■ **Required actions**:
[1] In the text on taxonomic databases, what database for fungal DNA barcoding is named?
[2] According to the text on taxonomic databases, why is a taxonomic database created to hold information on biological taxa?
[3] Pick up the text on taxonomic databases after its final sentence and continue it.
--- Source document Enclosed Below ---
= Taxonomic database =

Database created to hold information related to biological taxa

A taxonomic database is a database created to hold information on biological taxa – for example groups of organisms organized by species name or other taxonomic identifier – for efficient data management and information retrieval. Taxonomic databases are routinely used for the automated construction of biological checklists such as floras and faunas, both for print publication and online; to underpin the operation of web-based species information systems; as a part of biological collection management (for example in museums and herbaria); as well as providing, in some cases, the taxon management component of broader science or biology information systems. They are also a fundamental contribution to the discipline of biodiversity informatics.

== Goals ==
Taxonomic databases digitize scientific biodiversity data and provide access to taxonomic data for research. Taxonomic databases vary in breadth of the groups of taxa and geographical space they seek to include, for example: beetles in a defined region, mammals globally, or all described taxa in the tree of life. A taxonomic database may incorporate organism identifiers (scientific name, author, and – for zoological taxa – year of original publication), synonyms, taxonomic opinions, literature sources or citations, illustrations or photographs, and biological attributes for each taxon (such as geographic distribution, ecology, descriptive information, threatened or vulnerable status, etc.). Some databases, such as the Global Biodiversity Information Facility(GBIF) database and the Barcode of Life Data System, store the DNA barcode of a taxon if one exists (also called the Barcode Index Number (BIN) which may be assigned, for example, by the International Barcode of Life project (iBOL) or UNITE, a database for fungal DNA barcoding).
--- End of Enclosed Source document ---
--- Records shown Enclosed Below ---
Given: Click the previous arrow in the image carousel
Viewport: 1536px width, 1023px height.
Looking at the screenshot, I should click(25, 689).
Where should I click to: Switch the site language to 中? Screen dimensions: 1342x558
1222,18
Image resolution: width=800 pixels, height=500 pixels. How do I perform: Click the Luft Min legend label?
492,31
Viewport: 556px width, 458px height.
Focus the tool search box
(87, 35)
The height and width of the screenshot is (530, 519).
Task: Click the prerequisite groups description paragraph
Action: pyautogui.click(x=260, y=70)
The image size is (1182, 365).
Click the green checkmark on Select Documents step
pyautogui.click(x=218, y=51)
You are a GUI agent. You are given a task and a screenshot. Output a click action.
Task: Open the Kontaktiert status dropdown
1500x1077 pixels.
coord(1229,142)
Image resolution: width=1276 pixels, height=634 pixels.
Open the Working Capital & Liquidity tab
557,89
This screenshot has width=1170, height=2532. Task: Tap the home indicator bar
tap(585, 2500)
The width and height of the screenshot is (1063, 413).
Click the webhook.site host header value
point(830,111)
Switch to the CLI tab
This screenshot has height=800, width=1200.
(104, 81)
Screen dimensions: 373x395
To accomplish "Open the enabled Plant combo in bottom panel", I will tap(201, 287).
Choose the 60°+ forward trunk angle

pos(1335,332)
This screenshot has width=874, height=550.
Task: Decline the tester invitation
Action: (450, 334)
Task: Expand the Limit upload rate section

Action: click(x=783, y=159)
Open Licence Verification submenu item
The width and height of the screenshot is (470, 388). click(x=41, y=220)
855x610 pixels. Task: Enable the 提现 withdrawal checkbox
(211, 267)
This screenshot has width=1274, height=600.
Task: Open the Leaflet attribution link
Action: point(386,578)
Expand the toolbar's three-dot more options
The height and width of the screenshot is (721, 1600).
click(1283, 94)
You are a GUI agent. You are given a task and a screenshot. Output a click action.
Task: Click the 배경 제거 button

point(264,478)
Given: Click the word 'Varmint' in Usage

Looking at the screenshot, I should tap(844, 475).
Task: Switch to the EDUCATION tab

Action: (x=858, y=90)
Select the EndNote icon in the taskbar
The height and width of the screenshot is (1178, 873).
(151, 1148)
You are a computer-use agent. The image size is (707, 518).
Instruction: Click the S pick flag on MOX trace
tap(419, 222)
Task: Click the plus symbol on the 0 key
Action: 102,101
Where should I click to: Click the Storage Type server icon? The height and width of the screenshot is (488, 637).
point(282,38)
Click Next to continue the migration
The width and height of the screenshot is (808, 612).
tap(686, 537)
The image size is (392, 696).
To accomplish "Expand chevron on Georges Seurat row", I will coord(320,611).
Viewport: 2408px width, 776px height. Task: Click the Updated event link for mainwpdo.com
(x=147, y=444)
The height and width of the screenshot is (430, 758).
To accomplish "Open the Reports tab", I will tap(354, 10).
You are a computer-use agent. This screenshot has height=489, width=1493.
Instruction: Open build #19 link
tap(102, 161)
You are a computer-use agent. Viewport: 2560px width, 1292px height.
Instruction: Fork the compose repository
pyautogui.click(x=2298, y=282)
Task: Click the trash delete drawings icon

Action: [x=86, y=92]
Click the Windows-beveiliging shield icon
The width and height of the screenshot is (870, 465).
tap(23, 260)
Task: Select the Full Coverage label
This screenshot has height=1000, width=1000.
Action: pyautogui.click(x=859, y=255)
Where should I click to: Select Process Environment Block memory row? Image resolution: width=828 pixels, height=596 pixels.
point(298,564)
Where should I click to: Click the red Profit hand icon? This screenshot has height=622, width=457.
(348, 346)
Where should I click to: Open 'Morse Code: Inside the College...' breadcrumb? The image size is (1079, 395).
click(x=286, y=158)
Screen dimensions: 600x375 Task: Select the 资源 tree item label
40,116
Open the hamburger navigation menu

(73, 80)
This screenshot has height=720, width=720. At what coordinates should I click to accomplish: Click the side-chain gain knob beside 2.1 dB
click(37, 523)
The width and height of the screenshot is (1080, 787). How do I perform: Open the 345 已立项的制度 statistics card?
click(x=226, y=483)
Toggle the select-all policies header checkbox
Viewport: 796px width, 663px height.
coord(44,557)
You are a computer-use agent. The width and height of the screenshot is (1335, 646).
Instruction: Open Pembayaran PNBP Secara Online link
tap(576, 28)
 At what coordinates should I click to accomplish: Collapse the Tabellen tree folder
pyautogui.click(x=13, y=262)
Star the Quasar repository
--- End of Enclosed Records shown ---
■ **Answers in order**:
[1] UNITE.

[2] It holds information on biological taxa, such as groups of organisms organized by species name or another taxonomic identifier, for efficient data management and information retrieval.

[3]
A taxonomic database aims to accurately model the characteristics of interest that are relevant to the organisms which are in scope for the intended coverage and usage of the system. For example, databases of fungi, algae, bryophytes and vascular plants ("higher plants") encode conventions from the International Code of Botanical Nomenclature while their counterparts for animals and most protists encode equivalent rules from the International Code of Zoological Nomenclature. Modelling the relevant taxonomic hierarchy for any taxon is a natural fit with the relational model employed in almost all database systems. Scientific consensus is not reached for all taxon groups, and new species continue to be described; therefore, another goal of taxonomic databases is to aid in resolving conflicts of scientific opinion and unify taxonomy.

== History ==
Possibly the earliest documented management of taxonomic information in computerised form comprised the taxonomic coding system developed by Richard Swartz et al. at the Virginia Institute of Marine Science for the Biota of Chesapeake Bay and described in a published report in 1972. This work led directly or indirectly to other projects with greater profile including the NODC Taxonomic Code system which went through 8 versions before being discontinued in 1996, to be subsumed and transformed into the still current Integrated Taxonomic Information System (ITIS). A number of other taxonomic databases specializing in particular groups of organisms that appeared in the 1970s through to the present jointly contribute to the Species 2000 project, which since 2001 has been partnering with ITIS to produce a combined product, the Catalogue of Life. While the Catalogue of Life currently concentrates on assembling basic name information as a global species checklist, numerous other taxonomic database projects such as Fauna Europaea, the Australian Faunal Directory, and more supply rich ancillary information including descriptions, illustrations, maps, and more. Many taxonomic database projects are currently listed at the TDWG "Biodiversity Information Projects of the World" site.

=== Nomenclators ===
Before taxonomic databases, several nomenclators were created to list the names of genera and sometimes species together with the origins (sources) of these names. Sometimes they also include additional information, such as the distribution.

For instance, an entry in the Nomenclator Zoologicus looks like this:
- Abronia Gray 1838, Ann. Mag. Nat. Hist., 1 (5), 389. Rept.
Abronia is a genus of lizard that was described by John Edward Gray in 1838 in the journal Annals and Magazine of Natural History. The entry ends with a note about the animal group the genus belongs to, namely the reptiles ("Rept.").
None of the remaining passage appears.